The machine 10 may also include a ground speed sensor 49 that may measure the ground speed of the machine 10 and communicate that information to the controller 46. The ground speed sensor 49 may operate by measuring the revolutions made by the wheels to calculate the ground speed. The ground speed sensor 49 may also be used to sense the transmission status, as the ground speed sensor 49 would sense whether the wheels were rotating in a forward or reverse direction, or stopped altogether.

The hydraulic system 100 includes the pump 70, a solenoid valve 102, a tank 180, and the hydraulic load 200, which includes the actuators 40, 42 and the load on the machine 10. The pump 70 includes a hydraulic pump 72, a set point orifice 108, a torque limiter 130, a torque control valve 110, a flow control valve 120, an actuating piston 140, a biasing piston 150, and a plurality of orifices 160. The hydraulic pump 72 is depicted as a unidirectional variable displacement axial piston pump, available from Bosch Rexroth Corporation, although other types of pumps may also be used. The hydraulic pump 72 may be configured to produce a variable output of pressurized fluid and may include a swash plate pump and/or any type of variable displacement pump. The biasing piston 150 is coupled to the swash plate of the hydraulic pump 72 and serves to keep the hydraulic pump 72 at a maximum swash plate angle. The swash plate of the hydraulic pump 72 is also coupled to both the actuating piston 140 and the torque limiter 130. When hydraulic fluid is sent to the actuating piston 140, the actuating piston destrokes the hydraulic pump 72 by reducing the swash plate angle. The output of the hydraulic pump 72 is fluidically connected to the hydraulic load 200. A pilot pressure line from the output of the hydraulic pump 72 is also fluidically connected to the solenoid valve 102, the set point orifice 108, the torque control valve 110, and the torque limiter 130. The input of the hydraulic pump 72 is also hydraulically connected to the tank 180, which serves as a reservoir of fluid.

The solenoid valve 102 is shown as having an electrically actuated two-position spool in FIG. 2, although other types of valves may also be used, such as for example, a proportional directional control valve. The solenoid valve 102 receives an electric signal from the controller 46 to move the spool from one position to another, which adjusts the pump 70 from a first or low torque mode to a second or high torque mode, or from the second torque mode back to the first torque mode. If a proportional directional control valve were used for the solenoid valve 102, the controller 46 would increase the current to the solenoid valve 102 based on a predetermined map of current versus speed, for example. The torque setting of the pump 70 would then increase or decrease, which would in turn create a proportional relationship between torque and speed.

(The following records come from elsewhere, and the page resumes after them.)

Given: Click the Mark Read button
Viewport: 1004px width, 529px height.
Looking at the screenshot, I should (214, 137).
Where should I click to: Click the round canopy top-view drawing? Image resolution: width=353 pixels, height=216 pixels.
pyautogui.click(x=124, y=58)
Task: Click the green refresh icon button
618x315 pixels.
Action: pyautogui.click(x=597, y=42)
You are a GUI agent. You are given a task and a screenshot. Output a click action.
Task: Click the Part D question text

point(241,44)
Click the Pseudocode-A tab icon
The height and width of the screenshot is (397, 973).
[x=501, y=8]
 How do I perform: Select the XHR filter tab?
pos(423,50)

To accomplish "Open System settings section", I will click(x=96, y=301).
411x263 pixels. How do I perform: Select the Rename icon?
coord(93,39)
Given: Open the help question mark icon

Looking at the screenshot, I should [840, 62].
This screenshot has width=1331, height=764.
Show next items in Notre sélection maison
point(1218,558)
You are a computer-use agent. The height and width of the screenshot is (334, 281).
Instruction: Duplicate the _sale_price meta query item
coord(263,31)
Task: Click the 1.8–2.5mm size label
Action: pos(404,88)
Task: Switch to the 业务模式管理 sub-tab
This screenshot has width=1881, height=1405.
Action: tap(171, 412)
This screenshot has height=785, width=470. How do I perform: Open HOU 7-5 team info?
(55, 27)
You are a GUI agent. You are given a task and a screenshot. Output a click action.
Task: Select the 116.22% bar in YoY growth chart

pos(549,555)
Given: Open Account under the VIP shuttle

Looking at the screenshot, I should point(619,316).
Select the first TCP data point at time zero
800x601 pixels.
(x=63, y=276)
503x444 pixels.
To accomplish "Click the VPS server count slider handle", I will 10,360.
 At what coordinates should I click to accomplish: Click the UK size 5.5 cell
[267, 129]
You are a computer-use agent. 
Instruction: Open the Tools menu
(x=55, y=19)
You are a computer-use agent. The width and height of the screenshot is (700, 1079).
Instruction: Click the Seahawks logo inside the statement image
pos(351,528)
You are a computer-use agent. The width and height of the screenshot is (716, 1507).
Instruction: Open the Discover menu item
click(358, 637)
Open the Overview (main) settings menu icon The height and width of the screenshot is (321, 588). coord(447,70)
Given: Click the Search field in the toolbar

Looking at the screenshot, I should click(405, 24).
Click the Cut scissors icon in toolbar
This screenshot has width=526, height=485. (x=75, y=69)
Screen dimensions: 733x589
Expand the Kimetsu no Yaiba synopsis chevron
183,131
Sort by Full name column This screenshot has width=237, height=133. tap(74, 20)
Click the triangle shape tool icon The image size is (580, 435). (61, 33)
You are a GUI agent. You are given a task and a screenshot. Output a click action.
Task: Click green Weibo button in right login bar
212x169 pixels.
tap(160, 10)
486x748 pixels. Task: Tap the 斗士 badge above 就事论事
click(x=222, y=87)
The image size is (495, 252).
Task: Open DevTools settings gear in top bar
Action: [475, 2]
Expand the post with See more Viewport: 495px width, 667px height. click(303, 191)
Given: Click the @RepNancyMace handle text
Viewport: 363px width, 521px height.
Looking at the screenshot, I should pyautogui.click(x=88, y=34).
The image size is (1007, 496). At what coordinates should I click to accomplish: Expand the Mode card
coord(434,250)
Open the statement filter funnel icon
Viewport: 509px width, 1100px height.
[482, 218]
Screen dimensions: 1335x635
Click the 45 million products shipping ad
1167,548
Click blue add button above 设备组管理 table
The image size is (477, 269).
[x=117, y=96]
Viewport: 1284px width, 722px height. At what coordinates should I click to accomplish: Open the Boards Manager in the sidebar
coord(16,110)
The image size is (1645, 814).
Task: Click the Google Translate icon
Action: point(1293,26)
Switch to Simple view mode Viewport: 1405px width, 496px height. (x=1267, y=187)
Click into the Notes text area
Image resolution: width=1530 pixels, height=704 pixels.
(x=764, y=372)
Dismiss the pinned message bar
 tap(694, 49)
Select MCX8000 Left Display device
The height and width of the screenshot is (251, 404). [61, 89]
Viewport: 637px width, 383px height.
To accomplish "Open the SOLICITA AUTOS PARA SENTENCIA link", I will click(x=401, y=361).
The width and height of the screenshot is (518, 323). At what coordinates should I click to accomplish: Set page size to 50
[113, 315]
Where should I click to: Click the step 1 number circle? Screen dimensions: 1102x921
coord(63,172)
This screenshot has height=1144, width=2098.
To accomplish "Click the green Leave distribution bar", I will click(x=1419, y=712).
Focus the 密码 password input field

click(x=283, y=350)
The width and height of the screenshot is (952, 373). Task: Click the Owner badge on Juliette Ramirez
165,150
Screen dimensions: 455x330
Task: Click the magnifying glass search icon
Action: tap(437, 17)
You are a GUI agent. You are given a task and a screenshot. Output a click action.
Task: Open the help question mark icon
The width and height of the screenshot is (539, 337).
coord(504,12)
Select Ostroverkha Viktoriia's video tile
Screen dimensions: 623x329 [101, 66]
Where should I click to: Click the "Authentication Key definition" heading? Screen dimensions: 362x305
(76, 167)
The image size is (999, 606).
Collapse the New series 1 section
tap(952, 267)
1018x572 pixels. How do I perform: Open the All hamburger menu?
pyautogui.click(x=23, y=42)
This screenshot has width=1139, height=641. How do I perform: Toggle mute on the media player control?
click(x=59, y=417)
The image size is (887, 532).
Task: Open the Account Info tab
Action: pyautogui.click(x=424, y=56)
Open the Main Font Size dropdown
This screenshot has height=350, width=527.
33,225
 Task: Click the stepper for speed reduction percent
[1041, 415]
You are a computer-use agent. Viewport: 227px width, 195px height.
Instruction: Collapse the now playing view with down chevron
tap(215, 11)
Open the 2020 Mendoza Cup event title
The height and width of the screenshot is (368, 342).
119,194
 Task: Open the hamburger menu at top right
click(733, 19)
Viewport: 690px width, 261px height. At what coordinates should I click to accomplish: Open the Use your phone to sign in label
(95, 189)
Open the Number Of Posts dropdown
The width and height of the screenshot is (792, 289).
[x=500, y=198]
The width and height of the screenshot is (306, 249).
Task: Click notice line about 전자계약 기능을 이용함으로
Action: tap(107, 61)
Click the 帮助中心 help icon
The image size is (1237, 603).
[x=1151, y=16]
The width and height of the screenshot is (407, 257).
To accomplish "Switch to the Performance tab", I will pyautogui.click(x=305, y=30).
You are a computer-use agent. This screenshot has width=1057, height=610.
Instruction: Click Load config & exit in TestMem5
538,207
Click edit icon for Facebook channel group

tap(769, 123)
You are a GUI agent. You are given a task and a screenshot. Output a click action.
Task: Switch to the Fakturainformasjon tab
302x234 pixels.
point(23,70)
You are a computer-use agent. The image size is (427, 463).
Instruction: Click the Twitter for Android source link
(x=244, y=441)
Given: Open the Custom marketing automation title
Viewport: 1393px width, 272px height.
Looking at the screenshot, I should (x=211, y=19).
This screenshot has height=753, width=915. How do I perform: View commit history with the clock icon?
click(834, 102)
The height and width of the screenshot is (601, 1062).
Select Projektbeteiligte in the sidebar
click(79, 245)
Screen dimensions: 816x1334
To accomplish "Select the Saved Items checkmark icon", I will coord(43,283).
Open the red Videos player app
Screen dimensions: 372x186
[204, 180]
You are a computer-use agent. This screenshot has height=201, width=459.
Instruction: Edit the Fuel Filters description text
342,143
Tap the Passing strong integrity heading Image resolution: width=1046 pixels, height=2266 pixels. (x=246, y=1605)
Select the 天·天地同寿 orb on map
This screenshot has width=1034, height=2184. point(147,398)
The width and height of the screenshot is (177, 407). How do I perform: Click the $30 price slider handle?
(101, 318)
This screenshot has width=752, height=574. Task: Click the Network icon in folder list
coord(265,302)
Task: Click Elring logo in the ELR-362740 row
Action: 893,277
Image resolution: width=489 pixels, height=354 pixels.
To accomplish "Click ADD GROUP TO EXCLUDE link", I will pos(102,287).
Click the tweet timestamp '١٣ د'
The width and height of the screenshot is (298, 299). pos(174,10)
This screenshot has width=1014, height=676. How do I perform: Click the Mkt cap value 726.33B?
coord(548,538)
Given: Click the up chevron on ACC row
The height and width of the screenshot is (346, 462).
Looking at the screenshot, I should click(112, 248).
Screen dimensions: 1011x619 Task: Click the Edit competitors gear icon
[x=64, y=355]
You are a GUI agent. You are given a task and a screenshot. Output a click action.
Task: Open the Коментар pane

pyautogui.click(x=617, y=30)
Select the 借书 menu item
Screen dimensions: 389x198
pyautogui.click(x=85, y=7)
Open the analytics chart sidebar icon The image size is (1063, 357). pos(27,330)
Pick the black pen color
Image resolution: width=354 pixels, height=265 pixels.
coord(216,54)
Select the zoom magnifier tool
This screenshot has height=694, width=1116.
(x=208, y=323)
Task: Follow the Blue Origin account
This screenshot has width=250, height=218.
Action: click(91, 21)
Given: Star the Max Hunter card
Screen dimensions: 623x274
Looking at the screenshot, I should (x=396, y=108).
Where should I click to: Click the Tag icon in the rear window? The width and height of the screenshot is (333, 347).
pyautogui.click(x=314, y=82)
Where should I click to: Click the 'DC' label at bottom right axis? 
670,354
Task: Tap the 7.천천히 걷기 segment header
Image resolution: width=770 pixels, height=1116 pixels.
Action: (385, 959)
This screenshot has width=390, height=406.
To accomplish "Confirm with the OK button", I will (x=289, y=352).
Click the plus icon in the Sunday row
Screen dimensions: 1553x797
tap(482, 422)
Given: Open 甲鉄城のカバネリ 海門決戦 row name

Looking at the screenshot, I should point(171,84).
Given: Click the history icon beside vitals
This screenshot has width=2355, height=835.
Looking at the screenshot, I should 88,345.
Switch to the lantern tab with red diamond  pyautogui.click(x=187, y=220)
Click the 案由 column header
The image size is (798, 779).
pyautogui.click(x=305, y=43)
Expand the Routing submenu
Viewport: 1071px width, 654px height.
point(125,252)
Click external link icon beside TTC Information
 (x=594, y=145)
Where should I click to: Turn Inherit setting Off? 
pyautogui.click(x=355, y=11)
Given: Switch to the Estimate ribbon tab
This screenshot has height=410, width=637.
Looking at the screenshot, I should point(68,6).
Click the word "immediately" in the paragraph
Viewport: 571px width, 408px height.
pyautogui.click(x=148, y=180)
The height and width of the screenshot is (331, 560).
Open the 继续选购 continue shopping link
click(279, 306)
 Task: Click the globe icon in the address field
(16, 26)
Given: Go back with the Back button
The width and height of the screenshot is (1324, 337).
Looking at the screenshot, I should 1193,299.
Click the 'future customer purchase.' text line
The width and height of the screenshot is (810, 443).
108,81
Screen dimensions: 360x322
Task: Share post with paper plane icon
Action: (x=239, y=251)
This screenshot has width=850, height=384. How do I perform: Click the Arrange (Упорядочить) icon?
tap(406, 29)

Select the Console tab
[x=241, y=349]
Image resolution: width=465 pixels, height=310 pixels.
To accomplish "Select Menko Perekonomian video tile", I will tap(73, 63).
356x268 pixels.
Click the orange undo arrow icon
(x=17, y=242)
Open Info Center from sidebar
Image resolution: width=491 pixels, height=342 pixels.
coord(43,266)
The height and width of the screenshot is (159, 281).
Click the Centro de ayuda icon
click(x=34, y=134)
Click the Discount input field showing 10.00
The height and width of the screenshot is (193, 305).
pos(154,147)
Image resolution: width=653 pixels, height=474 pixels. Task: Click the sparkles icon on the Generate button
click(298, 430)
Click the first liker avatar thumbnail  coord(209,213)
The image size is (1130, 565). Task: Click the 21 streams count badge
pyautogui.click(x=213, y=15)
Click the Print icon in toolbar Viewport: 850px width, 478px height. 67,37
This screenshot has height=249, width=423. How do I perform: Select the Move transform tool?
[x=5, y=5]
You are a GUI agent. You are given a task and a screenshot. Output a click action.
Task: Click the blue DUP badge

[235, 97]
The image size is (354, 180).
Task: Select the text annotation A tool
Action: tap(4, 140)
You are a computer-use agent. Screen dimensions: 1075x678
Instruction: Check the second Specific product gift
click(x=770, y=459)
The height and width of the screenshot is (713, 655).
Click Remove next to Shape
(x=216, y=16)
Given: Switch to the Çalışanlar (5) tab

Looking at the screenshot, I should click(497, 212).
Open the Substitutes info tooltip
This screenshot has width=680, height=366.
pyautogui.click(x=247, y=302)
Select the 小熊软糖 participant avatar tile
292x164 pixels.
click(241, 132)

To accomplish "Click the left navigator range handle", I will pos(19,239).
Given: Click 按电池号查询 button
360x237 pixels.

The torque control valve 110 is shown as a proportional directional control valve having a spool. The spool may be a closed-center, spring, centered, operated control valve, but alternately could be a solenoid type, pressure compensated valve, or any like valve. Similarly, the flow control valve 120 is also shown as a proportional directional control valve having a two-position spool. As differential pressure across the torque control valve 110 overcomes the spring, the spool moves and sends pump pressure from the line through torque control valve 110 and into the flow control valve 120. From the flow control valve 120, the pump pressure is sent into the actuating piston 140, destroking the hydraulic pump 72.

The torque limiter 130 is shown as a variable relief valve. The torque limiter limits hydraulic torque demand from the engine because, as mentioned above, the swash plate of the hydraulic pump 72 is coupled to the torque limiter 130. This causes the torque limiter 130 to limit the torque of the hydraulic system 100, with a low displacement at high pump pressure, and a high displacement at low pump pressure. The torque limiter 130 causes a transfer of the control of the hydraulic pump 72 from the flow control valve 120 to the torque control valve 110.

The hydraulic system 100 also includes several orifices, including the gap orifice 106, the set point orifice 108, and a plurality of orifices 160. The gap orifice 106 is positioned downstream of the solenoid valve 102 and hydraulically coupled to the set point orifice 108, the torque control valve 110, and the torque limiter 130. The gap orifice 106 is sized to set the gap or difference between the first torque range and the second torque range. The set point orifice 108 is also hydraulically coupled to the torque control valve 110. The gap of the set point orifice 108 is sized depending on the spring setting of the torque control valve 110. For example, a gap size of 0.8 mm may be selected for a 200 psi spring setting for the torque control valve 110, although other sizes may be used as well. The gap of the set point orifice 108 also determines the low set point of the solenoid valve 102, such that a smaller orifice will result in a lower set point and a larger orifice will result in a larger set point. The plurality of orifices 160 affects the damping and stability of the hydraulic system 100, determining how fast or slow the hydraulic system 100 responds.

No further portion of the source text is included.